Teringat sosok Midah yang polos dan lucu.Dia memang suka melakukan tindakan
aneh, namun semua tindakannya hanya mendatangkan tawa bukan tangis dan
kesedihan seperti ini.
Ada rasa tidak
percaya dia sudah meninggal. Aku bingung dan tidak tahu harus melakukan apa,
dan aku hanya duduk sembari menatap ke arah gerombolan ibu-ibu yang masih asik
dengan diskusinya.
“Midah, makan
dulu nih biar kamu tidak sakit, biar tetep fit” sayup dari dalam terdengar
suara seorang ibu-ibu. Aku yakin itu suara ibunya Midah.Aku memang tidak pernah
bertemu dengan ibunya tapi aku sangat yakin kalau itu suara ibunya. Kasihan ibu
Midah, pasti dia tidak bisa menerima
kenyataan bahwa anaknya sudah meninggal. Ya ampun Midah, kenapa kau begitu
bodoh, tidakkah kau lihat ibumu?Tidakkah kau kasihan dengan ibumu?Sungguh tega
kau.Tidak ada nada kesedihan pada suara ibunya.Tidak ada bedanya dengan suara
seorang ibu yang hendak menyiapkan sarapan untuk anaknya menjelang berangkat
sekolah.
“Iya mah, Midah
juga udah laper nih. Sambelnya masih ada kan? Aku suka sambelnya tau mah”
Seisi dunia
terasa hening.Aku mendengar suara Midah dari dalam rumah dan dia sedang meminta
sambal.Kali ini aku yang sudah gila.Mungkin aku sudah stress.
“Mah, ko
temen-temen midah belum pada datang ya? Mereka lama amat.”
Nah, suara itu
lagi, suara yang sama.

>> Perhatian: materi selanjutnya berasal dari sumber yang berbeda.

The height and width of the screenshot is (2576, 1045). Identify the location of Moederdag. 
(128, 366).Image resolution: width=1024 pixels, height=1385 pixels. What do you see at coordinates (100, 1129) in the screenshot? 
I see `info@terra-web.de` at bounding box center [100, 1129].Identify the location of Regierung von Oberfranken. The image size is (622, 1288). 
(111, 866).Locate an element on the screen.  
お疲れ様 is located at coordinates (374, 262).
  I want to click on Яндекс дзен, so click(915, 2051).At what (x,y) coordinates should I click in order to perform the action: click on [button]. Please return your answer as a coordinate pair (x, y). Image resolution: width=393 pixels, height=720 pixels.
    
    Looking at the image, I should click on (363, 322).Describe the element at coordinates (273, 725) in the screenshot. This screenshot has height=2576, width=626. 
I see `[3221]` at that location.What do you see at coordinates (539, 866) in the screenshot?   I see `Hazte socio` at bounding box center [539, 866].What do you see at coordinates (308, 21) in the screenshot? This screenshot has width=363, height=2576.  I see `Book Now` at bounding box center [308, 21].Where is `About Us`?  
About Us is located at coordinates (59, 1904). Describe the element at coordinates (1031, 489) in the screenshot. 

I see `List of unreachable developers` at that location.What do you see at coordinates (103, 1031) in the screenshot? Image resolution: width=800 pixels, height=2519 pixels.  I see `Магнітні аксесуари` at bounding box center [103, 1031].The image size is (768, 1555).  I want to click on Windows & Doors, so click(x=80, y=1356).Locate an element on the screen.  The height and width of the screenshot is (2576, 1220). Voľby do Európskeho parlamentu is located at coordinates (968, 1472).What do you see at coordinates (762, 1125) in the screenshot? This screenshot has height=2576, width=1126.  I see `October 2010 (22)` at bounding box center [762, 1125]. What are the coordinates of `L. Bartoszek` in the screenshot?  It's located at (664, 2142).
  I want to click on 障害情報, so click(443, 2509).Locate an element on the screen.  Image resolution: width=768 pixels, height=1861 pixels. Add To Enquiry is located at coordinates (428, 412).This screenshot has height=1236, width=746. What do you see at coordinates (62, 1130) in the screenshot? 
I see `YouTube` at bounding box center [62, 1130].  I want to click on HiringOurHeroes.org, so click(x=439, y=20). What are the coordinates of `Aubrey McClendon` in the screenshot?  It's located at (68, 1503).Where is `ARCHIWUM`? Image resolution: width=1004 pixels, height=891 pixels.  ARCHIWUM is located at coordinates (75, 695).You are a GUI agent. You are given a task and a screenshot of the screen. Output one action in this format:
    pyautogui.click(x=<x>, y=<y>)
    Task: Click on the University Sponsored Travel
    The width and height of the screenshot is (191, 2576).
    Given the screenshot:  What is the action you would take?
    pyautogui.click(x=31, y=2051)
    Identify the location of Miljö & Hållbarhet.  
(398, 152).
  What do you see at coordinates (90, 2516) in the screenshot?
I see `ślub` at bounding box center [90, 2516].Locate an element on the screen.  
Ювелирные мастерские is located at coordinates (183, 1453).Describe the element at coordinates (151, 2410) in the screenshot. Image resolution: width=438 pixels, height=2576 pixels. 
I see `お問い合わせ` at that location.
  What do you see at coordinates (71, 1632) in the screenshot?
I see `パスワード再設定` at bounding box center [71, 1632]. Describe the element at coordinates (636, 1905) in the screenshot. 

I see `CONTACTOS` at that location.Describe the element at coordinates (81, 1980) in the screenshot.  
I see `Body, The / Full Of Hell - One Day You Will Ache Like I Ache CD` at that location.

Itu suara Midah.Aku tidak gila.Tergesa-gesa aku masuk ke
dalam rumah.Tidak kupedulikan piring gorengan milik ibu-ibu yang sedang
mengobrol di teras.Aku menginjak beberapa piring hingga gorengan-gorengan
berceceran di lantai.
“Hati-hati mas,
gorengannya tumpah semuanih” Aku tidak peduli. Sangat tidak peduli.Kumasuki
rumah Midah dan pemandangan yang kutemui sungguh membuatku marah. Di ruang
tamunya tidak terdapat satu perabotan pun selain tempat tidur kecil dengan
lebar hanya sekitar satu meter dan panjang sekitar tiga meter. Tempat tidurnya
diletakkan tepat di ruangan.Terlihat sekitar sepuluh sepuluh orang berpakaian
serba gelap layaknya pakaian pelayat yang sedang mengitari tempat tidur tadi.Di
tempat tidur terlihat Midah yang duduk dengan santai sembari makan.Dia makan.
Aku hanya bisa
diam melongo melihatnya, tidak ada kata yang kuucapkan.
“Eh kak Deny,
baru datang kak? Sini gabung.” Lantas dia tersenyum seolah tidak terjadi
apa-apa.
Apa-apaan ini,
ko dia malah makan dan tanpa merasa bersalah sedikitpun menyuruhku bergabung.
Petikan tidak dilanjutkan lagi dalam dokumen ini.